The Nigerian Conservation Foundation (NCF) has embarked on a rescue mission tagged “Supporting Community-based Monitoring and Conservation for Vulture Populations in Identified Vulture Safe Zones Across Nigeria” in its efforts to tackle the declining population of vulture and its associated benefits to the people. The Indianapolis Zoo is said to be supporting the project, which is part of a series of activities to conserve remnant vultures in the country.

vultures
Vultures fighting over an animal carcass

As the world commemorates the 2023 International Vulture Awareness Day (IVAD) on September 2, NCF says it is creating more awareness about importance of vulture in our society and harp on some critical efforts NCF has put in place to help improve the situation.

The Vulture Safe Zone (VSZ) project is one of the Foundation’s efforts designed to protect remnant vulture populations in their natural environment, support sustainable livelihoods, preserving the ecosystem benefits of the species and promote peaceful and positive coexistence between the people and the vultures.

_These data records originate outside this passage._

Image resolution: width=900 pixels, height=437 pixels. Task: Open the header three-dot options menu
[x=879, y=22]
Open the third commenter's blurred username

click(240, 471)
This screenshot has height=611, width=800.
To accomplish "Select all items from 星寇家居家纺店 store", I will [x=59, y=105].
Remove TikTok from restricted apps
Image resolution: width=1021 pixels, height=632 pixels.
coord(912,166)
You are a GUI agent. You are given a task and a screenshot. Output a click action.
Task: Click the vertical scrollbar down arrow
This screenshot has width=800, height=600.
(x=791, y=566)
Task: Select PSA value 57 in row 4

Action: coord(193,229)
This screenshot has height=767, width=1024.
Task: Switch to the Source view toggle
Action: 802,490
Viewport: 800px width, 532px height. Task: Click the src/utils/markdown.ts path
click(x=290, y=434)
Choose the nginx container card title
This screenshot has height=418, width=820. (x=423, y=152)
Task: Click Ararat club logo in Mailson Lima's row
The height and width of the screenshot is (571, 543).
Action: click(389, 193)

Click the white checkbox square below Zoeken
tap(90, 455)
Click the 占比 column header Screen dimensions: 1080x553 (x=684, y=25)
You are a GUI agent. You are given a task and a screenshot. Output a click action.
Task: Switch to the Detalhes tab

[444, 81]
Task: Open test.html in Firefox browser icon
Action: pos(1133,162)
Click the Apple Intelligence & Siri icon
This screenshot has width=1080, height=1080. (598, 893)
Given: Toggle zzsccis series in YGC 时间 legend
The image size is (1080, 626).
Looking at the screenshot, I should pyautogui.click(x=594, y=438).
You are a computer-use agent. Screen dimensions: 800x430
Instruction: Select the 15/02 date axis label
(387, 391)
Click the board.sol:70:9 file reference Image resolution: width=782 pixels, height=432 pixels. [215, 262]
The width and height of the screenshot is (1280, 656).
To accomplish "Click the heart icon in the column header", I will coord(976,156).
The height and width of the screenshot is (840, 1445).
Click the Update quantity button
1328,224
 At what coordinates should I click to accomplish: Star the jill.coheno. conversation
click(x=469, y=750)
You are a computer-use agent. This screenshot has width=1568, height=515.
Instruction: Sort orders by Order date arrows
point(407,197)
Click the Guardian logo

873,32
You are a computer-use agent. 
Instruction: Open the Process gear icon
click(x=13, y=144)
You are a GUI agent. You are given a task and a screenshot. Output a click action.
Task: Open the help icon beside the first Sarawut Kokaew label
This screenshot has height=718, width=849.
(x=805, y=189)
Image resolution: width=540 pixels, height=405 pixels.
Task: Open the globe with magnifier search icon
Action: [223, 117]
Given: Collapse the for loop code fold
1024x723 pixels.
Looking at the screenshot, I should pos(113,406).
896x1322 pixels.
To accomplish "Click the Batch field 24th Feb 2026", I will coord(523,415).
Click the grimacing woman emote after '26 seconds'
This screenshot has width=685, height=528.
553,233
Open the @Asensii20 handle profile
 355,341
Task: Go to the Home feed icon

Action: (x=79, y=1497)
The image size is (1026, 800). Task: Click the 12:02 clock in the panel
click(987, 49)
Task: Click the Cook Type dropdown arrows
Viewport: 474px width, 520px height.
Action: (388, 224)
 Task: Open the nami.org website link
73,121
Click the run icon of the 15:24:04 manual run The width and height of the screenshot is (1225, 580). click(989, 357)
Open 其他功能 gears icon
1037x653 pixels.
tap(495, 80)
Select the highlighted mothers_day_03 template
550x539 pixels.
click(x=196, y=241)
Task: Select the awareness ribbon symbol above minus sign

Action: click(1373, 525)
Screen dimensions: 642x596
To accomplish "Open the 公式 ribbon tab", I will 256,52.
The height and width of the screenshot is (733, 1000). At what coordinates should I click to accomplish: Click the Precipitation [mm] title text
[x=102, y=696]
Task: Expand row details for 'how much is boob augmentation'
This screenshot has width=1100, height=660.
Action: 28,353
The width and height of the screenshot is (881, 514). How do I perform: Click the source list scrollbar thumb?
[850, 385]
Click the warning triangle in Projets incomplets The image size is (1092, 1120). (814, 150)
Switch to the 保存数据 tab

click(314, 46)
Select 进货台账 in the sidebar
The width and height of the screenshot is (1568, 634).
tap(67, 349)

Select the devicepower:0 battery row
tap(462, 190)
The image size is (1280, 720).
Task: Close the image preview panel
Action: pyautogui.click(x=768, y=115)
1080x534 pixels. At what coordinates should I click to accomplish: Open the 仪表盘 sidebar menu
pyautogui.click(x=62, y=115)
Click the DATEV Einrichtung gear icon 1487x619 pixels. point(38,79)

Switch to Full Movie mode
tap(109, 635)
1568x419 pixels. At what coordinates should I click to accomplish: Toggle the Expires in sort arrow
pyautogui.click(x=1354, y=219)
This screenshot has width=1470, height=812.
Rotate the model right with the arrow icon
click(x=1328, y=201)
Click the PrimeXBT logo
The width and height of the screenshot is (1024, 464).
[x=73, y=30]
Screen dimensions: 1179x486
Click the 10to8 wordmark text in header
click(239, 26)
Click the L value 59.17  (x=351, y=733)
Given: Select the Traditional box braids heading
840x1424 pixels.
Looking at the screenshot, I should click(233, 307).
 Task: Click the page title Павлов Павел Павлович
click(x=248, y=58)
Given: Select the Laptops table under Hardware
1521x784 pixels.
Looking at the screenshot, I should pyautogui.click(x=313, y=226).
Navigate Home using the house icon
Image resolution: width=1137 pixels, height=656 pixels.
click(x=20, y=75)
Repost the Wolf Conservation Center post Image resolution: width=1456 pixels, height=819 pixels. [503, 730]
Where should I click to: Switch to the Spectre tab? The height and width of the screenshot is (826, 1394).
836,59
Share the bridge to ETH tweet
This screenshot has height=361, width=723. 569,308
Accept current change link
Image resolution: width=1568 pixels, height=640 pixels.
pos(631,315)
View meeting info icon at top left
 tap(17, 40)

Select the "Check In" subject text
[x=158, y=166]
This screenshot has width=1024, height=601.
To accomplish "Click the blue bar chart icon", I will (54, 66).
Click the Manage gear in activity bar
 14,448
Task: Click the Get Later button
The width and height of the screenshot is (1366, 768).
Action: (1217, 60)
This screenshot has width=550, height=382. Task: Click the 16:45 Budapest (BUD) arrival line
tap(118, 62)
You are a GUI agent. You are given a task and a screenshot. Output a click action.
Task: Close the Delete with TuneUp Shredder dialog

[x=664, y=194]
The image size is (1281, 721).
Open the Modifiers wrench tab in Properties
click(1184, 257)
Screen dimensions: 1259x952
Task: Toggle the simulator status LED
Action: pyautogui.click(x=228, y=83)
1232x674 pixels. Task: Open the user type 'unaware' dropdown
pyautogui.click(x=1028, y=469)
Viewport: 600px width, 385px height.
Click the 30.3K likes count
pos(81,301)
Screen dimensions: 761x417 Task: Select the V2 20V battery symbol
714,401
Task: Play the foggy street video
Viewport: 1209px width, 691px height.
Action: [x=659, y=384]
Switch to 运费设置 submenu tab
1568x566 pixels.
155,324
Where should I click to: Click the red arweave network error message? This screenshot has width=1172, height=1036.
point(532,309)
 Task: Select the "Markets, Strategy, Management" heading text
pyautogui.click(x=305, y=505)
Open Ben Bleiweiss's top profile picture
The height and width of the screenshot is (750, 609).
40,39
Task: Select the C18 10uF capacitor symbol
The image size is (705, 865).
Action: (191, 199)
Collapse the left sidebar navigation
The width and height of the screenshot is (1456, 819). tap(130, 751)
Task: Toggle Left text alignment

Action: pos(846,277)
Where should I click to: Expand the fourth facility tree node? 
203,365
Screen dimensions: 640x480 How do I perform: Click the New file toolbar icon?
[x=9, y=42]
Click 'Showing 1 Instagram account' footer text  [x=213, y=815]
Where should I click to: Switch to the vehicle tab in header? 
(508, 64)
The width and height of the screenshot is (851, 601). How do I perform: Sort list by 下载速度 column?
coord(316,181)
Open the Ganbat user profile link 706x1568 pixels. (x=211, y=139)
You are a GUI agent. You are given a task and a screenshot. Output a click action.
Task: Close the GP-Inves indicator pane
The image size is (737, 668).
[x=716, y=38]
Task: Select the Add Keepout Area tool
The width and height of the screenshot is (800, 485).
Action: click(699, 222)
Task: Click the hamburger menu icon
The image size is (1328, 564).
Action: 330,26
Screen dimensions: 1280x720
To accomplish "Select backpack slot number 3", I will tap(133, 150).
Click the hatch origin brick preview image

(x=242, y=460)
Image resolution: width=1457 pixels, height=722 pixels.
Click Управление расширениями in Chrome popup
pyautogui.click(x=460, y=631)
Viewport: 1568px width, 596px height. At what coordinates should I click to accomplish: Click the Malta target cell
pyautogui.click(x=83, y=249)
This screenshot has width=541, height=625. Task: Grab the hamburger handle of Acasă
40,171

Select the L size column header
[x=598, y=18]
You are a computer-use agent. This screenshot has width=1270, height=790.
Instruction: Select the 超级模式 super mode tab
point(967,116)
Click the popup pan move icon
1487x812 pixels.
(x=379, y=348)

The goal of the project is to reverse the negative trends in the viable populations of vultures found in two selected sites in Nigeria.

Some of the VSZ activities include stakeholders’ engagement to identify threats and design livelihood alternatives to associated threats, and training of the local community on vulture population monitoring. These activities held from July 20 to 21, 2023, at Iruowelle Village Community Hall, Awka-Etiti Idemili South LGA of Anambra State.

The training focused on raising the capacity of community-based volunteers within the zones to methodically observe and report the trends in vulture populations in their community.

“This is important as it promotes species appreciation and consciousness within the community. The volunteers were also supported with monitoring equipment which includes six Binoculars, two GPS units, two Mobile Phones, data Sheets and other writing materials.

Nigeria is home to seven out of the 11 vultures species that exist in Africa. They are Egyptian Vulture – Neophron percnopterus (Endangered), Hooded Vulture – Necrosyrtes monachus (Endangered), White-backed Gyps africanus (Endangered), White-headed Vulture – Trigonoceps occipitalis (Vulnerable), Ruppell’s Griffon – Gyp rueppellii (Endangered), Palm-nut Vulture – Gypohierax angolensis (Least Concern) and Lappet-faced Vulture – Torgos tracheliotus – (Endangered).

The only species that seems to be thriving in the country are the Hooded Vulture and Palm-nut Vulture. Vulture, otherwise called nature’s sanitary prefect, is the only species of bird/wildlife that feed on carcasses without emitting disease into the atmosphere, unlike other scavengers. Absence of vulture will lead to outbreak of diseases such as anthrax and rabies, among others.